Omitting any pictures, transcribe the entries below exactly.

──────── Record excerpts

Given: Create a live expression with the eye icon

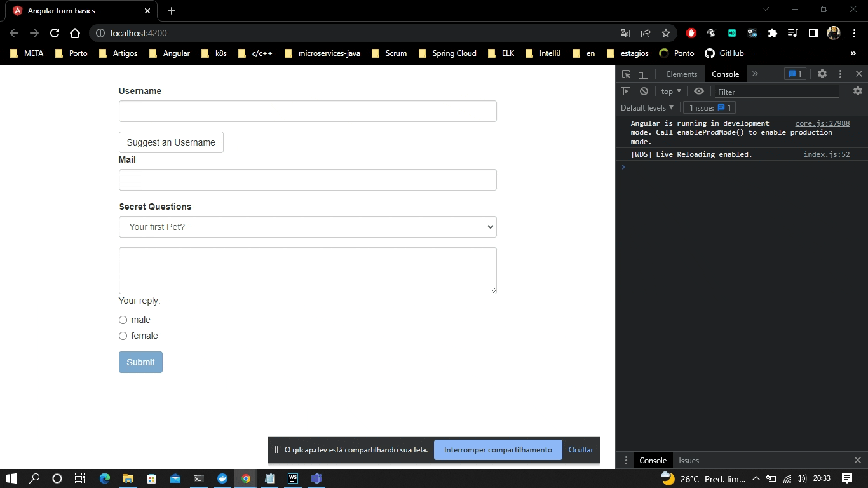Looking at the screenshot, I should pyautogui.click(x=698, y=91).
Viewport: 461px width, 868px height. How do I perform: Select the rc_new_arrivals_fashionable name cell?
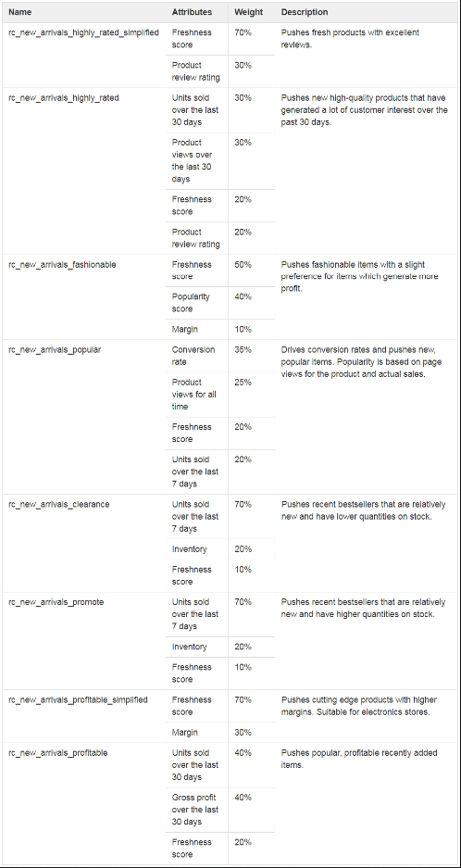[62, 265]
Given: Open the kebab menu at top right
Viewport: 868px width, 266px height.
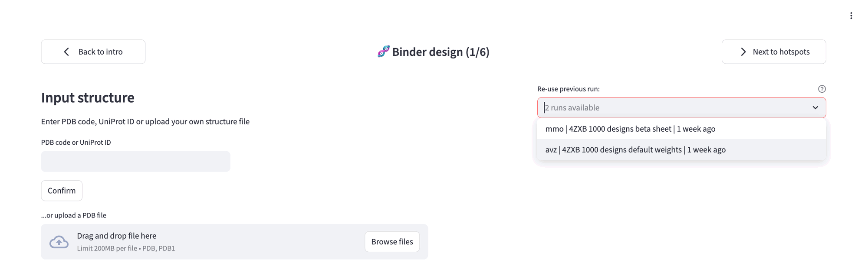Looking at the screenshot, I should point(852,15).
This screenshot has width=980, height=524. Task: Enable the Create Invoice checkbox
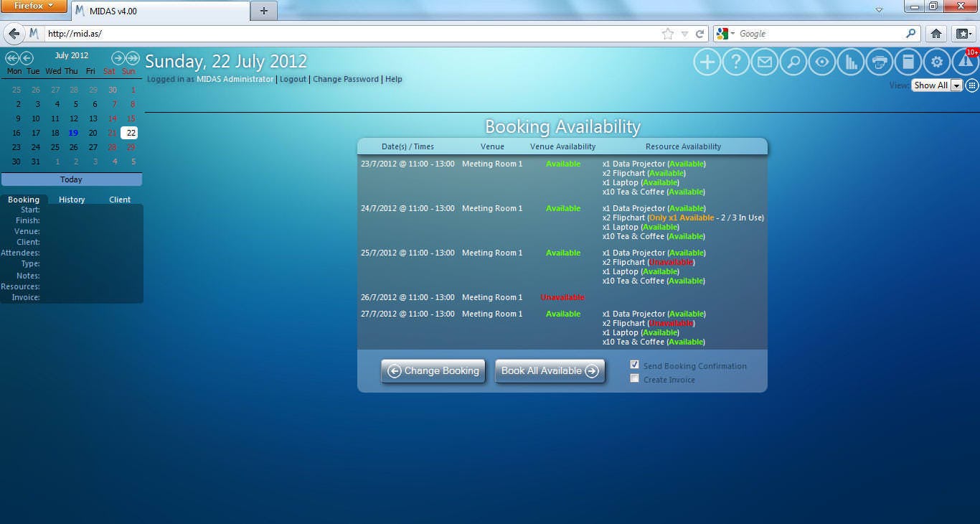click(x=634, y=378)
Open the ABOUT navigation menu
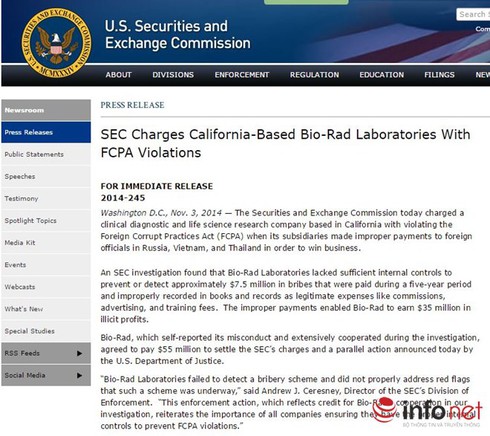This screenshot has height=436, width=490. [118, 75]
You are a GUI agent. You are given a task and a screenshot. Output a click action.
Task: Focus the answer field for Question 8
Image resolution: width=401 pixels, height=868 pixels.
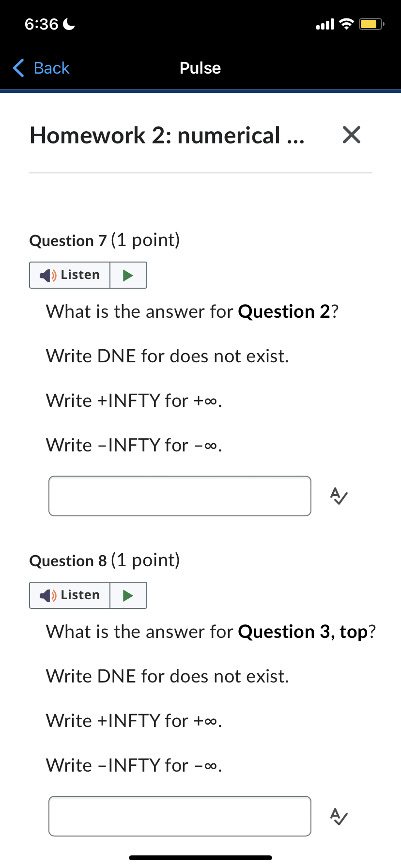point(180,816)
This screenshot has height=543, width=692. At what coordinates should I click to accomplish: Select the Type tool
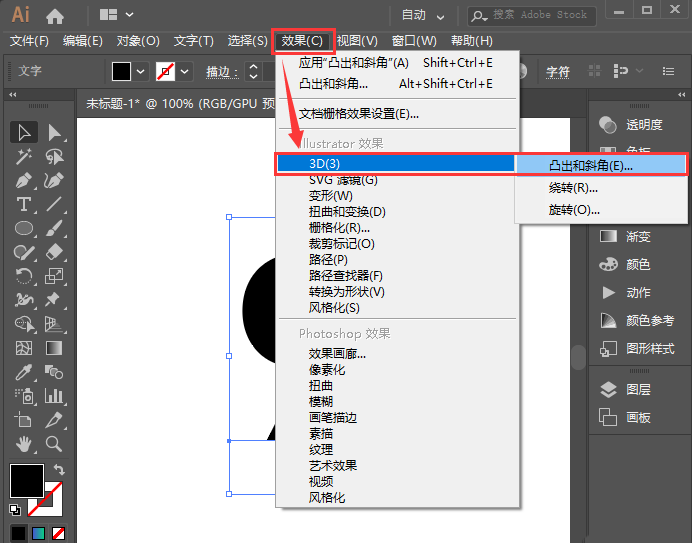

────────────────

_Result_:
Given: Create a live expression with the eye icon

Looking at the screenshot, I should pyautogui.click(x=698, y=91).
Viewport: 461px width, 868px height. How do I perform: Select the rc_new_arrivals_fashionable name cell?
[62, 265]
Given: Open the kebab menu at top right
Viewport: 868px width, 266px height.
Looking at the screenshot, I should point(852,15).
This screenshot has width=980, height=524. Task: Enable the Create Invoice checkbox
click(x=634, y=378)
Open the ABOUT navigation menu
This screenshot has height=436, width=490. [118, 75]
You are a GUI agent. You are given a task and a screenshot. Output a click action.
Task: Focus the answer field for Question 8
Image resolution: width=401 pixels, height=868 pixels.
point(180,816)
This screenshot has height=543, width=692. At what coordinates should I click to accomplish: Select the Type tool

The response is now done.